In the world of labor, a large group of women whose work is the maintenance of the homes of others is largely ignored-domestic workers. According to the ILO, there are more than 52 million domestic workers in the world.
In almost all countries, domestic workers share the following characteristics: 1) invisibility; 2) migration; 3) low levels of education; 4) gender, ethnic and racial discrimination; and 5) the informality of their labor. These are all products of poverty.
Domestic workers make up an invisible workforce because their work is carried out in the private sphere, that is, the homes of their employers. Their contract is verbal, their work is isolated, and their mobility is common.
Generally they are migrants, usually, within their own countries. This is the case for indigenous women and women who come from rural areas in Latin America. And as the gap in inequality grows throughout the world, in the poorest countries the phenomenon of migration (usually without papers) is growing beyond borders. That is how they arrive to United States and Canada, by informally working as House Cleaning Personnel, Nannies and Home Attendants. In New York alone, we are talking about more than 200 thousand people who are working under disadvantaged conditions due to their Undocumented status.

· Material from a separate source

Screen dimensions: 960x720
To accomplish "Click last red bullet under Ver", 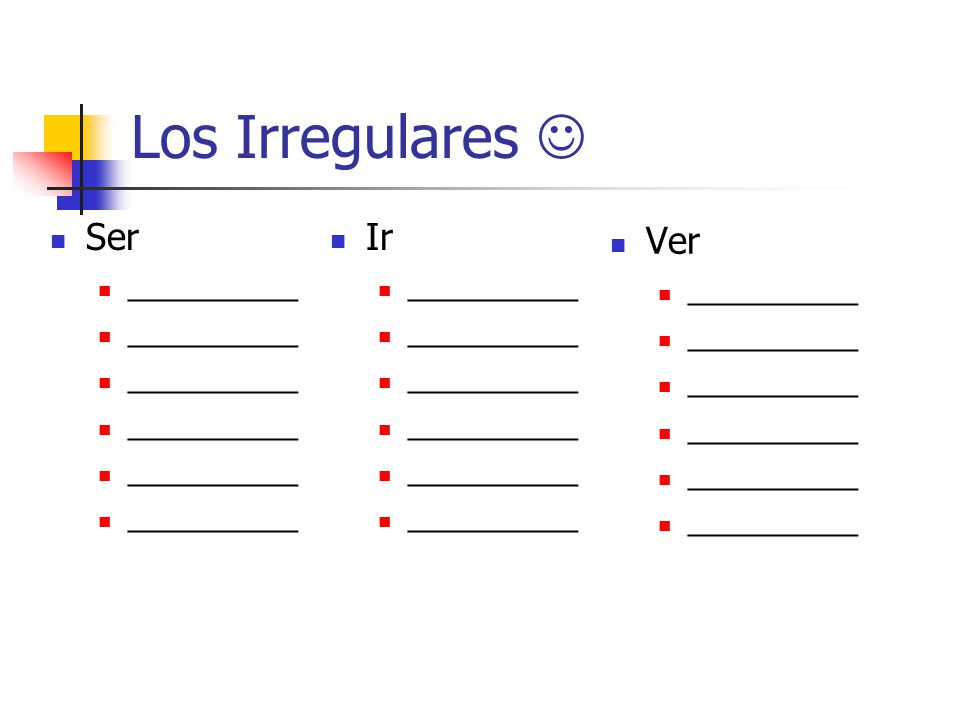I will tap(664, 525).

Their discrimination is shared with nearly all women, and its logic corresponds to the subordination of women in a patriarchal culture. Within the patriarchal view of the traditional role of women, their work is an extension of the reproductive role, which is considered natural for their gender.
We should not forget that women in general, as housewives and mothers, perform domestic work without any pay whatever. Consequently, their work is not considered part of the national economy despite the fact that it makes up about 20% of the GDP. If a woman looks for waged work, she enters the labor market in a disadvantaged way; forty-five percent of women domestic workers receive salaries that are 10% lower than salaries received by men for the same work.

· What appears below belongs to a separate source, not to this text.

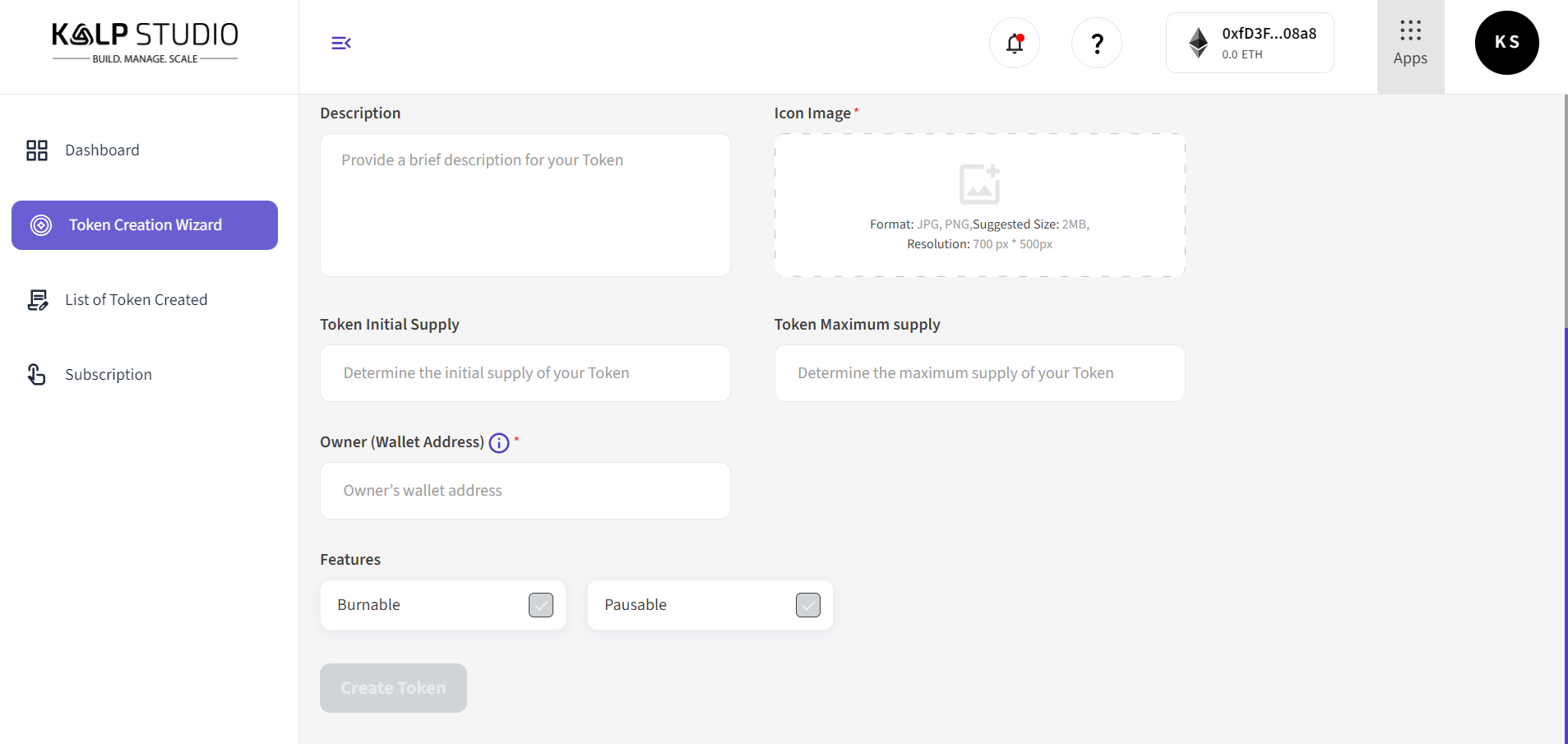The height and width of the screenshot is (744, 1568).
Task: Click the KS profile avatar
Action: 1506,43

Global economic policies that have impoverished the majority of the world´s population have brought women in all countries into the public sphere. The women working in the public sphere then need to hire a domestic worker to care for their children and home. However, because they, themselves, are not paid well, they are unable to pay a fair wage, even if they value the services being performed by domestic help.
Out of an employed population of 42.6 million in Mexico, there are 1.58 million domestic workers. They make up the fifth-largest group of informal workers.
The Mexican Federal Labor Law (LFT), in a brief chapter, only refers to domestic workers who live in the homes of their employers, “live-in workers,” and specifies two rights: the wage and the working day. In Article 334, it says, “the pay should be 50% in kind (food and a room).” And in Article 333 it says, “they have the right to have necessary time to eat and to rest at night.” In practice this means that the wage is minimal and that the working day is 12 to 15 hours.
In the case of “external” workers,” their employers are typically members of the middle class and look upon this work as a “service of help,” sporadic and temporary. The law does not specify their labor rights. Their only power is to negotiate their wages according to the current state of supply and demand in the labor market. Occasionally, those who are valued on their jobs because they have been doing it for so long and those who are part of a union (some are unionized) do achieve better work conditions.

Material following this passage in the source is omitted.